#### Entries supplied
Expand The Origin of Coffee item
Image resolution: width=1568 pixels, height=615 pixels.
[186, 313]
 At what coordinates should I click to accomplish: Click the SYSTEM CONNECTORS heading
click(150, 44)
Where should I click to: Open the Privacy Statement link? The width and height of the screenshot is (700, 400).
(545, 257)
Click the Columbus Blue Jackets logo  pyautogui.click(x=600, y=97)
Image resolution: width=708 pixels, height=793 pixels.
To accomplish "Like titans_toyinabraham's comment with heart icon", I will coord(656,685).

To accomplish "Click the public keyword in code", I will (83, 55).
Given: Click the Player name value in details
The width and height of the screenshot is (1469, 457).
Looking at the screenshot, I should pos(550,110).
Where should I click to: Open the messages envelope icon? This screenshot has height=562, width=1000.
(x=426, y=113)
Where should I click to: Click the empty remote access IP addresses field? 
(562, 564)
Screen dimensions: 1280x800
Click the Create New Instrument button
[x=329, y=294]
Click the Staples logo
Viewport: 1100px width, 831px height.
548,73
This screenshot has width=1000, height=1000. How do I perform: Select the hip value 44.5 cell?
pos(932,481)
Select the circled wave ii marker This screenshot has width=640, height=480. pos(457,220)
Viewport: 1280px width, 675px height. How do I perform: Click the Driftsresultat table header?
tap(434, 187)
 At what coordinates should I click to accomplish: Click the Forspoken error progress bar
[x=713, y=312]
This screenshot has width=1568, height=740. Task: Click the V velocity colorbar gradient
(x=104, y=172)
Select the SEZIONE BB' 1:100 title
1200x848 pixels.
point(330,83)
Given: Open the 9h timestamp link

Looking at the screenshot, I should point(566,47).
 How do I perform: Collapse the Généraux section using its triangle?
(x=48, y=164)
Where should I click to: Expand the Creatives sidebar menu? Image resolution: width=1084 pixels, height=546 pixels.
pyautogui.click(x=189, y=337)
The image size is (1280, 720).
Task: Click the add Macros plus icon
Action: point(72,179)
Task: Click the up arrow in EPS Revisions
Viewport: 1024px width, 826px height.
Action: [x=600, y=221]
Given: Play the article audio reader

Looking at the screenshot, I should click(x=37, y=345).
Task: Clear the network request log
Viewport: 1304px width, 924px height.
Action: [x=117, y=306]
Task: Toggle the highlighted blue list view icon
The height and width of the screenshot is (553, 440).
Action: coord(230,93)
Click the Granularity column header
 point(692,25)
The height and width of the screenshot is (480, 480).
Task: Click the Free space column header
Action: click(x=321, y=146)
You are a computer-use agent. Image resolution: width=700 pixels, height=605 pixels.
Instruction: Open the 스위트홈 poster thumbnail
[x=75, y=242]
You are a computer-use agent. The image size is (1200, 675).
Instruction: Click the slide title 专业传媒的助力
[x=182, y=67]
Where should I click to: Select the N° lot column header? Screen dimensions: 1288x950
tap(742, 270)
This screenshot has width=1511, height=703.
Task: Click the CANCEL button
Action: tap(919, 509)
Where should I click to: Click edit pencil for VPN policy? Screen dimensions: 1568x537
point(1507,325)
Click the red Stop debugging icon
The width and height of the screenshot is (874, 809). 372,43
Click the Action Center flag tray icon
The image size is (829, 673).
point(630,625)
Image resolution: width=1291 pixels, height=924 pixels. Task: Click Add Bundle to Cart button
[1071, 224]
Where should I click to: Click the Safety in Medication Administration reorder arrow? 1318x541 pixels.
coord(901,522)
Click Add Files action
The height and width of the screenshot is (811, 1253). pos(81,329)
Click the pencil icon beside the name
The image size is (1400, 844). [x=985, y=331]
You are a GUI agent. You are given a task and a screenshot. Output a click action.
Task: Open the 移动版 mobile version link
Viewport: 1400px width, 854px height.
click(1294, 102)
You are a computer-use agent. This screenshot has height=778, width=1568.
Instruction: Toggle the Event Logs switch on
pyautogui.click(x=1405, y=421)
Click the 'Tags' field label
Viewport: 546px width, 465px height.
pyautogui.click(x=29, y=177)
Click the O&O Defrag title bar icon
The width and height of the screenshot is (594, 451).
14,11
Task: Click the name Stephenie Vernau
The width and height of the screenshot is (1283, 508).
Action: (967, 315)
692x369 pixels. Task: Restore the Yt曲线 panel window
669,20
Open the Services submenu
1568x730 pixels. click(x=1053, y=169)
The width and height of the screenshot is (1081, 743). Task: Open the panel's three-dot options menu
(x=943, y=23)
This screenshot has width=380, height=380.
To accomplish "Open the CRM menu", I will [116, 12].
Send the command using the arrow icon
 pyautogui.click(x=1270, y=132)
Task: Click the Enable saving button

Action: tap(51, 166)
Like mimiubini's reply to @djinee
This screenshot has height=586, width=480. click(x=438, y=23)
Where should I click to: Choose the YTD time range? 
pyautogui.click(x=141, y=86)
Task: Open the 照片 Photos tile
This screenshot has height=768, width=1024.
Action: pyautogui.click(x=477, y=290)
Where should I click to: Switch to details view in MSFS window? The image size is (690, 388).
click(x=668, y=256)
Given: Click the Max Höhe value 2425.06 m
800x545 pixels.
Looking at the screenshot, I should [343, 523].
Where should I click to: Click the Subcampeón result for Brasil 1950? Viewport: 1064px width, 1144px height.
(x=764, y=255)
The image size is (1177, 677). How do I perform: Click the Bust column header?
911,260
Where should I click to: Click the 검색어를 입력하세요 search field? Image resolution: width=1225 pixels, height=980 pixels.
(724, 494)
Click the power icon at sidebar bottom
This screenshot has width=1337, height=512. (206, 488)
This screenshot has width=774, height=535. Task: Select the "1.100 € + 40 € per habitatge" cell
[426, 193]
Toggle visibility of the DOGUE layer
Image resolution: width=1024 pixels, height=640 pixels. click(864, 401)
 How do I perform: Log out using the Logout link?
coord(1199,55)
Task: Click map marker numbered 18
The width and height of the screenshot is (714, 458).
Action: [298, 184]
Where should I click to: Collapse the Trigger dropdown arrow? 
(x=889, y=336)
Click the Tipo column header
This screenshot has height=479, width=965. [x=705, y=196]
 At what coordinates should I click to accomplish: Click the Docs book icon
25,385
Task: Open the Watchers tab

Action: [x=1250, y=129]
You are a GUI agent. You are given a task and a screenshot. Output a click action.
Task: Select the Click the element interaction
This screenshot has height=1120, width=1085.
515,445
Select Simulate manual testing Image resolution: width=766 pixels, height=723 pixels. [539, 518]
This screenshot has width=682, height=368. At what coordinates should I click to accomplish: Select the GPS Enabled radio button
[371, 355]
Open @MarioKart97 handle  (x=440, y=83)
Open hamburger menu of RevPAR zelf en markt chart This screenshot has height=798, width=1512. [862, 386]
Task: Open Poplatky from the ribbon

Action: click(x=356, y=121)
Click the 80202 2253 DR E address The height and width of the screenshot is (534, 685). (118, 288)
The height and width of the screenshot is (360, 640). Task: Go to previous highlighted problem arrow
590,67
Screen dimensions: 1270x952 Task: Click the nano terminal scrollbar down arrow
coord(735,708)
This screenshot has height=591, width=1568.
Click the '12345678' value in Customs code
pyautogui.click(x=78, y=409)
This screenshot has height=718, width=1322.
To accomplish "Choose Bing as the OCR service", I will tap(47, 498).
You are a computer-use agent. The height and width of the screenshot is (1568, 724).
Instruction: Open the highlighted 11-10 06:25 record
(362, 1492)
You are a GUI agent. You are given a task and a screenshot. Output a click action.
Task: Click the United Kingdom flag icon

#### Activity
Copy out precisely the lines from the line with "The image size is (1177, 677)." to the line with "You are a computer-use agent. The height" in the material above, including those two lines and omitting all the rest.

#### Task solution
The image size is (1177, 677). How do I perform: Click the Bust column header?
911,260
Where should I click to: Click the 검색어를 입력하세요 search field? Image resolution: width=1225 pixels, height=980 pixels.
(724, 494)
Click the power icon at sidebar bottom
This screenshot has width=1337, height=512. (206, 488)
This screenshot has width=774, height=535. Task: Select the "1.100 € + 40 € per habitatge" cell
[426, 193]
Toggle visibility of the DOGUE layer
Image resolution: width=1024 pixels, height=640 pixels. click(864, 401)
 How do I perform: Log out using the Logout link?
coord(1199,55)
Task: Click map marker numbered 18
The width and height of the screenshot is (714, 458).
Action: [298, 184]
Where should I click to: Collapse the Trigger dropdown arrow? 
(x=889, y=336)
Click the Tipo column header
This screenshot has height=479, width=965. [x=705, y=196]
 At what coordinates should I click to accomplish: Click the Docs book icon
25,385
Task: Open the Watchers tab

Action: [x=1250, y=129]
You are a GUI agent. You are given a task and a screenshot. Output a click action.
Task: Select the Click the element interaction
This screenshot has height=1120, width=1085.
515,445
Select Simulate manual testing Image resolution: width=766 pixels, height=723 pixels. [539, 518]
This screenshot has width=682, height=368. At what coordinates should I click to accomplish: Select the GPS Enabled radio button
[371, 355]
Open @MarioKart97 handle  (x=440, y=83)
Open hamburger menu of RevPAR zelf en markt chart This screenshot has height=798, width=1512. [862, 386]
Task: Open Poplatky from the ribbon

Action: click(x=356, y=121)
Click the 80202 2253 DR E address The height and width of the screenshot is (534, 685). (118, 288)
The height and width of the screenshot is (360, 640). Task: Go to previous highlighted problem arrow
590,67
Screen dimensions: 1270x952 Task: Click the nano terminal scrollbar down arrow
coord(735,708)
This screenshot has height=591, width=1568.
Click the '12345678' value in Customs code
pyautogui.click(x=78, y=409)
This screenshot has height=718, width=1322.
To accomplish "Choose Bing as the OCR service", I will tap(47, 498).
You are a computer-use agent. The height and width of the screenshot is (1568, 724).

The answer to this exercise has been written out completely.